If you filled up the space with rocks and you kept shoving more in, what you would have then would be analogous to pneumatic or hydraulic pushers, some types of which SpaceX uses for certain separation events. In that case, the force results from the pressure of the fluid in the confined space being exerted over a given area. Since the fluid does have mass and velocity, there would be some negligible thrust caused by the fluid flowing into the space, but basically all the force is from a fluid pushing against whatever it is surrounding it.
The thing about pressure in fluids exerting forces on their surroundings is that the forces are the result of the particles (atoms, molecules, whatever) in the fluid bouncing off things. The higher the pressure in a pneumatic cylinder, the more particles will be bouncing off the piston at the end, so the more force will result. The thing to remember, however, is that the particles have some finite speed, and if you're moving away fast enough, you can outrun them. You only need to be moving away fast enough that as one bounces off another off another and so on like a chain of falling dominos, they can't catch up and hit you -- in other words, the force they're trying to exert on you can't move upstream faster than the speed of sound:
This does not happen because exhaust is supersonic and any changes in pressure from below the nozzle can not propagate through the gas and affect the nozzle and S2.

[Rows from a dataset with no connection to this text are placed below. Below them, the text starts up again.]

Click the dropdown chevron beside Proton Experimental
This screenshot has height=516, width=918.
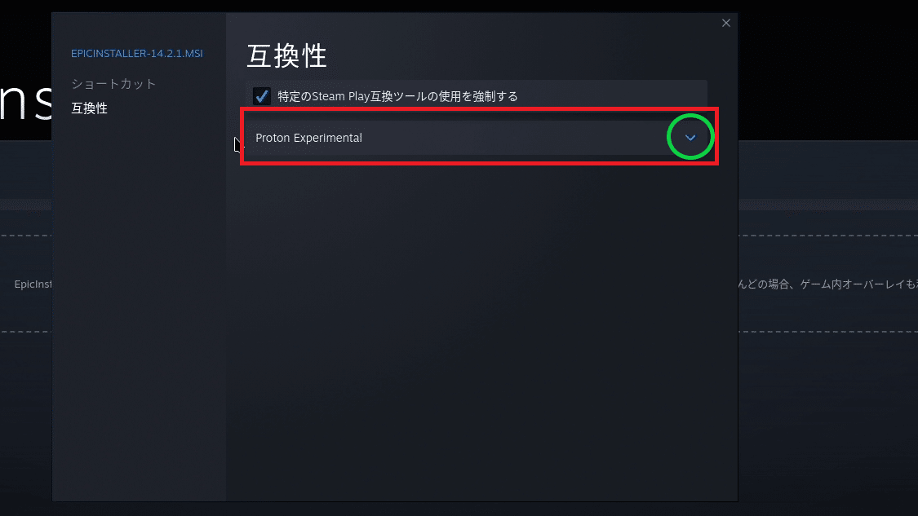[690, 138]
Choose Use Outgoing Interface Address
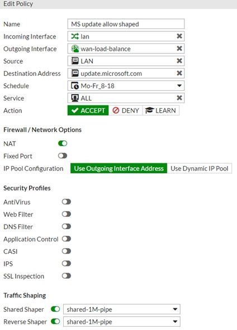237x330 pixels. (119, 168)
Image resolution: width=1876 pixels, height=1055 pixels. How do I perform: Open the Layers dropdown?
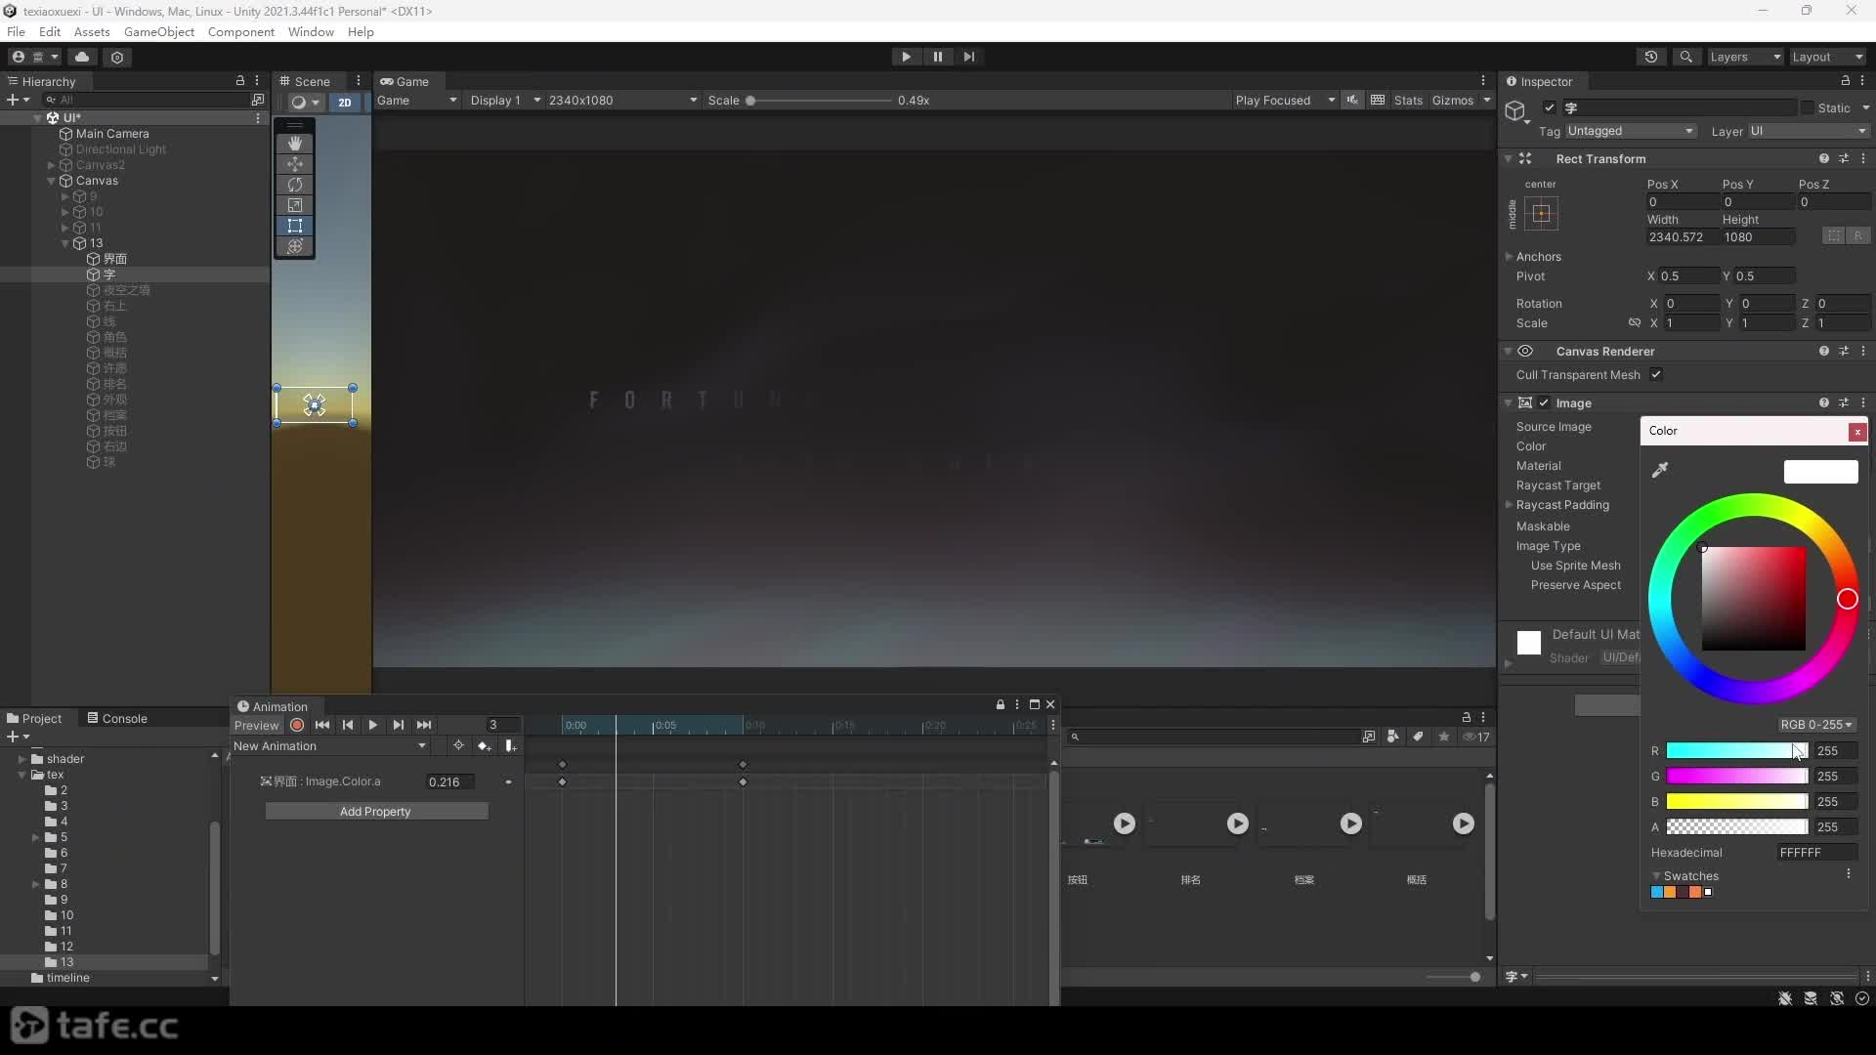click(x=1745, y=58)
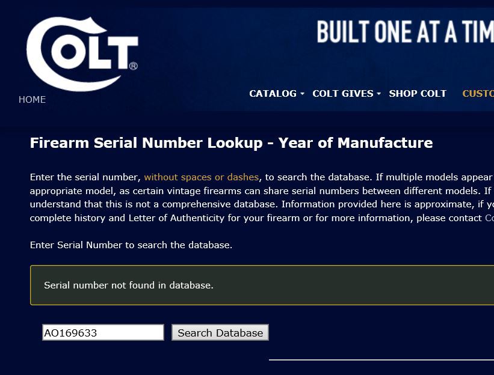494x375 pixels.
Task: Click the "Built One At A Time" banner
Action: [404, 32]
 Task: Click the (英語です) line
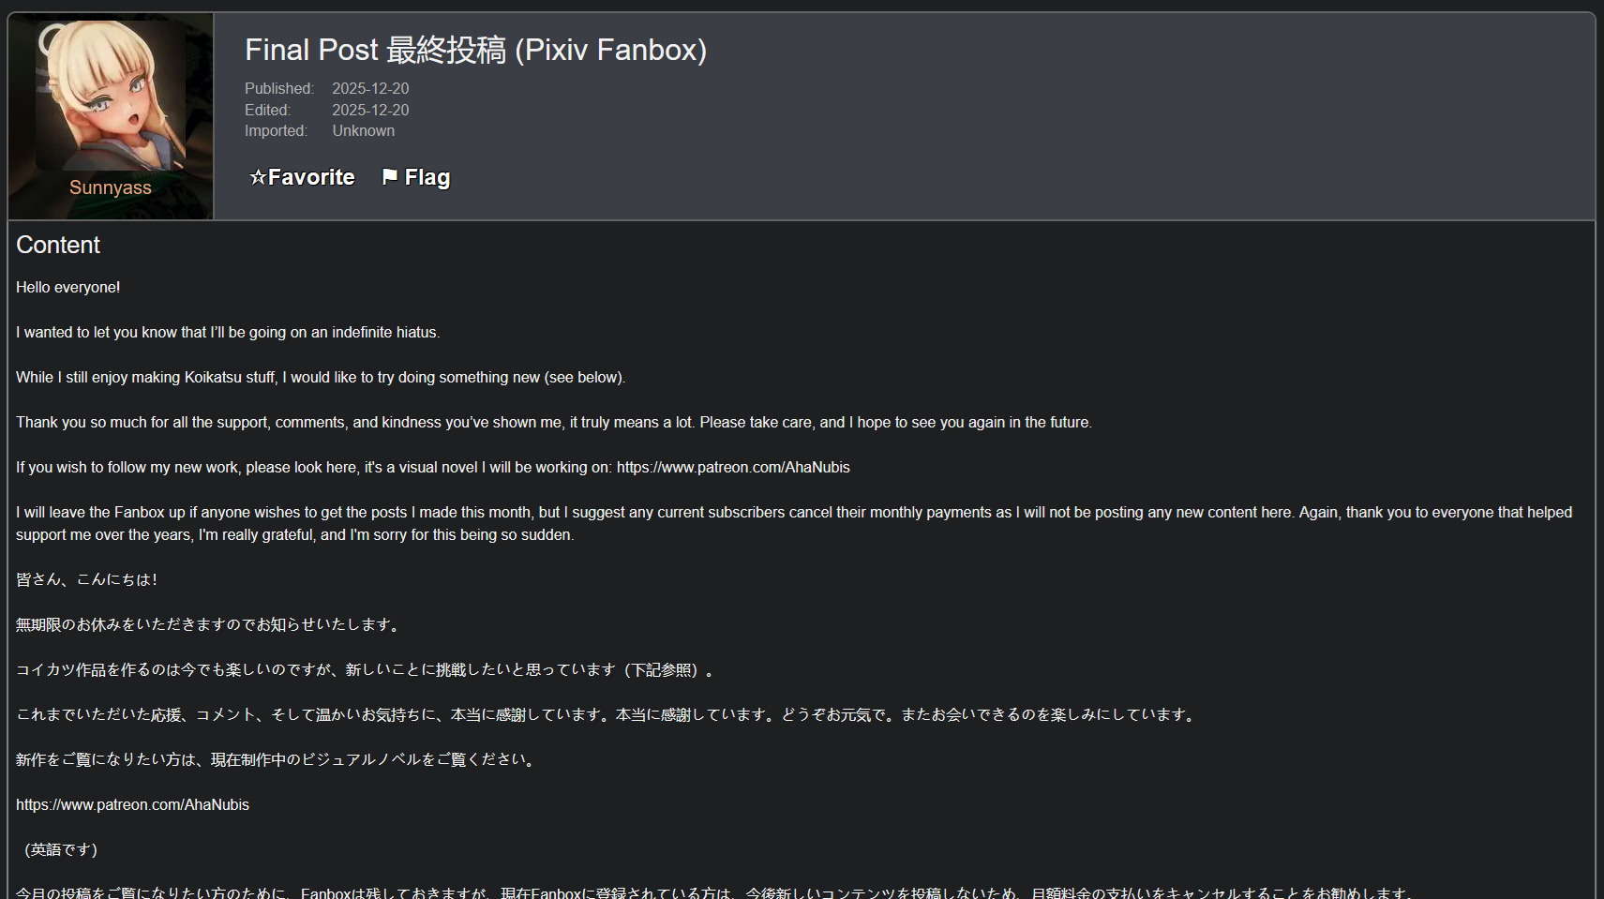pyautogui.click(x=61, y=849)
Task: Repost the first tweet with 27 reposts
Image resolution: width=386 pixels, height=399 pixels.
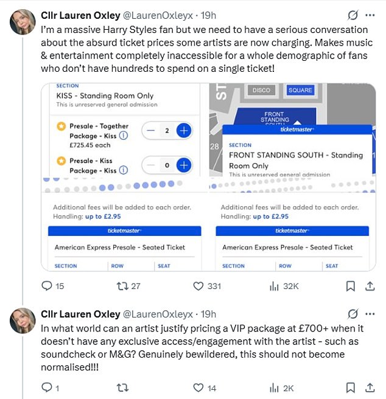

In order to have any effect upstream on S2, you would have to build up enough exhaust
in the vacuum of space with nothing to contain it to make a bubble with enough matter and pressure to have a high enough local speed of sound to let the forces from the colliding particles catch up to the second stage that is very rapidly departing. (Any particles that happen to bounce off S1 back toward S2 will run into the exhaust plume and never have a chance to ricochet off S2.)
Why:
Having the exhaust plume impinge on a stationary object directly behind the S2 nozzle will cause quite a large amount of gaseous matter to "accumulate" in the area, leading to a very-slightly-less-than-vacuum environment.
This will directly result in a very slightly lower engine ISP, which mean less thrust.
The decrease in thrust is likely to be very very very small, but still larger than the "air pressure" from the bouncing gas molecules hitting S1, bouncing off, and hitting S2.
and that is because anything not completely vacuum reduces supersonic exhaust velocity which reduces thrust?
From the update thread -
42698 INMARSAT 5-F4 2017-025A 1401.67min 24.50deg 69839km 381km
42699 FALCON 9 R/B 2017-025B 1410.43min 24.47deg 70181km 384km
Definitly Super-synchronous.
From the update thread -
42698 INMARSAT 5-F4 2017-025A 1401.67min 24.50deg 69839km 381km
42699 FALCON 9 R/B 2017-025B 1410.43min 24.47deg 70181km 384km
Definitly Super-synchronous.
Certainly. Only thing is that upper stage will stay up there for a long time.